*** Block opens ***

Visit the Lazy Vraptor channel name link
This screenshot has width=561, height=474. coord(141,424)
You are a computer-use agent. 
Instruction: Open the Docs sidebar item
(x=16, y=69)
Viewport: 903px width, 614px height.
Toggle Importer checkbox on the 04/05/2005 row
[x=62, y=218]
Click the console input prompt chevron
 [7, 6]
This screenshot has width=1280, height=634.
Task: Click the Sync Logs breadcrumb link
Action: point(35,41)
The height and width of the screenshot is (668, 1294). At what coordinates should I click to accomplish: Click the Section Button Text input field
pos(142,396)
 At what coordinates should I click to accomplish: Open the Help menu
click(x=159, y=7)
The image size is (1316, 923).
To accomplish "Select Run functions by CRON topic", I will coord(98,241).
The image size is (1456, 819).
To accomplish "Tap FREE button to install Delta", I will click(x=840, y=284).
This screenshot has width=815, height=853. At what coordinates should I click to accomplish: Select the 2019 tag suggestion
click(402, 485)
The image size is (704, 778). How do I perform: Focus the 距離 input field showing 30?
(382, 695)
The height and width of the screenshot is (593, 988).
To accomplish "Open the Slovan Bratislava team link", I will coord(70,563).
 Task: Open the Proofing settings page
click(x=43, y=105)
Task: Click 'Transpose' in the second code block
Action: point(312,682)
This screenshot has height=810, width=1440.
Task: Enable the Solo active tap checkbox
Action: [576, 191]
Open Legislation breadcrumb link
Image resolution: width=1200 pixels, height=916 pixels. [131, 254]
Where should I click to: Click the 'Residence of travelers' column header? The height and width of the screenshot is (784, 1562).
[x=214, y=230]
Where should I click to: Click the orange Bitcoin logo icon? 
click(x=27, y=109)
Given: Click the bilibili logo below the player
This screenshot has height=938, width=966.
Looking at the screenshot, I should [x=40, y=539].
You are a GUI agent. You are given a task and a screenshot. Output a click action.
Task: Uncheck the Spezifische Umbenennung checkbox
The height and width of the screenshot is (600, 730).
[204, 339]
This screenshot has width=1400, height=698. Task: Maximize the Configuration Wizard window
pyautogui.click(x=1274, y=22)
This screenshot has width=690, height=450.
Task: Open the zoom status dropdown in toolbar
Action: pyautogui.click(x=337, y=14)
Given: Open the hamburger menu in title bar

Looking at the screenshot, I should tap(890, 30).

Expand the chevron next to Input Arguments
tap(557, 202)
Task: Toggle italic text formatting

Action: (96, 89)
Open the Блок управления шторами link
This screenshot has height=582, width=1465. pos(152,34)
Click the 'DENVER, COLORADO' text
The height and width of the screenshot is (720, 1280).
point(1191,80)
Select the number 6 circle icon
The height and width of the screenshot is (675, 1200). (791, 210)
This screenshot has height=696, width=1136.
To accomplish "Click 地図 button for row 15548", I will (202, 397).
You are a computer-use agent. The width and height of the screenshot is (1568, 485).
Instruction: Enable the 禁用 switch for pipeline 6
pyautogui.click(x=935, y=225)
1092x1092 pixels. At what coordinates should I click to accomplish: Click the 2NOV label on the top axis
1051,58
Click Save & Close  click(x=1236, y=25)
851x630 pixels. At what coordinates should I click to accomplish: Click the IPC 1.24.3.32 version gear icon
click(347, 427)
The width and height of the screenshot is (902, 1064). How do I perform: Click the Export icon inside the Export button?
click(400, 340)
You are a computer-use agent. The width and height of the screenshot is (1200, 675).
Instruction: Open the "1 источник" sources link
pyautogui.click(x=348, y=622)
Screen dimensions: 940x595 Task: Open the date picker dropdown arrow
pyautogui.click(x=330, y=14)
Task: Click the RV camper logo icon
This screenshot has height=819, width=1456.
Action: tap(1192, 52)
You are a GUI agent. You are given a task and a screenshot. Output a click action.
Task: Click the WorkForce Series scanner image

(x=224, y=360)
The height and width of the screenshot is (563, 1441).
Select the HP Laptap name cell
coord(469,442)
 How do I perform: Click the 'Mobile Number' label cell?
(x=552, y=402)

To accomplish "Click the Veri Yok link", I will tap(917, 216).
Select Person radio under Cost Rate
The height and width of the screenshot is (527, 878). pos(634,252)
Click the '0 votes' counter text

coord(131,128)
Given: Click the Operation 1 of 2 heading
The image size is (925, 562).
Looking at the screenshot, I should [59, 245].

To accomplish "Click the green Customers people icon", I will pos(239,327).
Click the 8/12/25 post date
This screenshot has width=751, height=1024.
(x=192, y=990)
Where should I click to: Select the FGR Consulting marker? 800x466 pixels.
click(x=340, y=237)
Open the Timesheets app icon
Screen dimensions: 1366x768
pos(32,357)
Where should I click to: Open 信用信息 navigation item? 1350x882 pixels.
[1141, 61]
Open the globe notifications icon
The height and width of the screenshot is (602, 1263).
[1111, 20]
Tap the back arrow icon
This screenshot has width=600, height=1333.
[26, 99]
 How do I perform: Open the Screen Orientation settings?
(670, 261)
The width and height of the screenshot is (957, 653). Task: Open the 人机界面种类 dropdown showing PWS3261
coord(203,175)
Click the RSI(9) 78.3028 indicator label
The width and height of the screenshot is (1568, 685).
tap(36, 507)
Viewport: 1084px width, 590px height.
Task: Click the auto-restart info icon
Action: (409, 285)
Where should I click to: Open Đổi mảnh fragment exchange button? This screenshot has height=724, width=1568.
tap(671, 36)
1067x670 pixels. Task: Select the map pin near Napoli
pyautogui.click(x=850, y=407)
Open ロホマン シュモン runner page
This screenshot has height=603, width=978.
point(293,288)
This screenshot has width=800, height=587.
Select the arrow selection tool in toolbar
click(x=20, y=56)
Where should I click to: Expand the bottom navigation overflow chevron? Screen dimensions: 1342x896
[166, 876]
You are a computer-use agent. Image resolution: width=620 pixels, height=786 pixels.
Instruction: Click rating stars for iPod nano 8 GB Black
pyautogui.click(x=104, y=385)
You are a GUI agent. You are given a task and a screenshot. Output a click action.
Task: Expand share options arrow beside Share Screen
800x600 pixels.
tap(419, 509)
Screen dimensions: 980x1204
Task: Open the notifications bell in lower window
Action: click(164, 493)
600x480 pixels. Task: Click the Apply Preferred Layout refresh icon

*** Block closes ***

=== Task objective ===
Only a number should be given: the count of lines above that contain the word "will".

=== Exercise result ===
6